Some of the point forecasts for real gross domestic product (GDP) growth have seen significant downward adjustments. For the third and fourth quarter of 2019, the survey participants expect annual growth rates of 6.0 per cent, respectively. In the previous month, the predicted growth rates were 6.3 per cent (Q3) and 6.2 per cent (Q4).

For the whole of 2019, the experts forecast a growth rate of 6.1 per cent (last month’s forecast: 6.2 per cent) The forecasts for GDP growth are therefore moving towards the lower end of the politically desired target range of 6.0 to 6.5 per cent. The GDP forecasts for 2020 fell by 0.1 percentage points compared to the previous month, and now stand at a current reading of 5.9 per cent.

What is particularly worrying about the results of this current survey is that the negative sentiment seems to have an impact on the economic drivers – private consumption and private investment – which have been relatively stable in the past.

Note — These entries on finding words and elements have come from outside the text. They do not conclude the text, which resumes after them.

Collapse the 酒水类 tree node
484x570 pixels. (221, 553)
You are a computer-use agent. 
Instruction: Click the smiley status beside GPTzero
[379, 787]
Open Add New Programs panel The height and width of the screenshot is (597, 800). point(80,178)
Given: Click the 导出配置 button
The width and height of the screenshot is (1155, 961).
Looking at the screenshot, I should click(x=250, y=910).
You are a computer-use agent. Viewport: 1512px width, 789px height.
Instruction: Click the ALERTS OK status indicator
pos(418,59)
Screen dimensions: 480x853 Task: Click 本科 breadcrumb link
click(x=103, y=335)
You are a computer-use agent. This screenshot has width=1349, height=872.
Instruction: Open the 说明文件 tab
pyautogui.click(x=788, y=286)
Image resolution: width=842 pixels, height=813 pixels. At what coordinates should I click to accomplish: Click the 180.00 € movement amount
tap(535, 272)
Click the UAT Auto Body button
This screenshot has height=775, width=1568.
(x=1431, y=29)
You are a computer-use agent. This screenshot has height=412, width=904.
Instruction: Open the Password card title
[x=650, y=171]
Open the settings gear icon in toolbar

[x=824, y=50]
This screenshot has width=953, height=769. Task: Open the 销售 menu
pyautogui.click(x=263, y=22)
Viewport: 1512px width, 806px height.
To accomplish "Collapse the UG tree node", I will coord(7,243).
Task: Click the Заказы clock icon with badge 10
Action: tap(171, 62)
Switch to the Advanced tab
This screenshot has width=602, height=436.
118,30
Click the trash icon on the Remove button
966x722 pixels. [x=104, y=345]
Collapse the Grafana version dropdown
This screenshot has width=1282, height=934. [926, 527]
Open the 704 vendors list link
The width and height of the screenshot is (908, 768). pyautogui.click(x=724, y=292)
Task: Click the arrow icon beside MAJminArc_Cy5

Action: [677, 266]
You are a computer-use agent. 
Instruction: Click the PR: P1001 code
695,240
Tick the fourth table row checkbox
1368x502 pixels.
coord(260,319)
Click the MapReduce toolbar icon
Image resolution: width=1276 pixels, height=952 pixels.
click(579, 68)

The expectations for these two drivers are experiencing a significant decline,” says Dr.  Michael Schröder, senior researcher in the Research Department “International Finance and Financial Management” at the ZEW – Leibniz Centre for European Economic Research and project leader of the CEP survey.

What is more, the indicators for the retail trade and services sector have recorded a significant decrease of more than 20 points, respectively. Both indicators are now clearly in negative territory (retail trade: minus 18.2 per cent; services: minus 13.7 per cent. “The negative effects on Chinese exports stemming from the trade war between the USA and China now also seem to have an impact on the domestic economy,” concludes Schröder.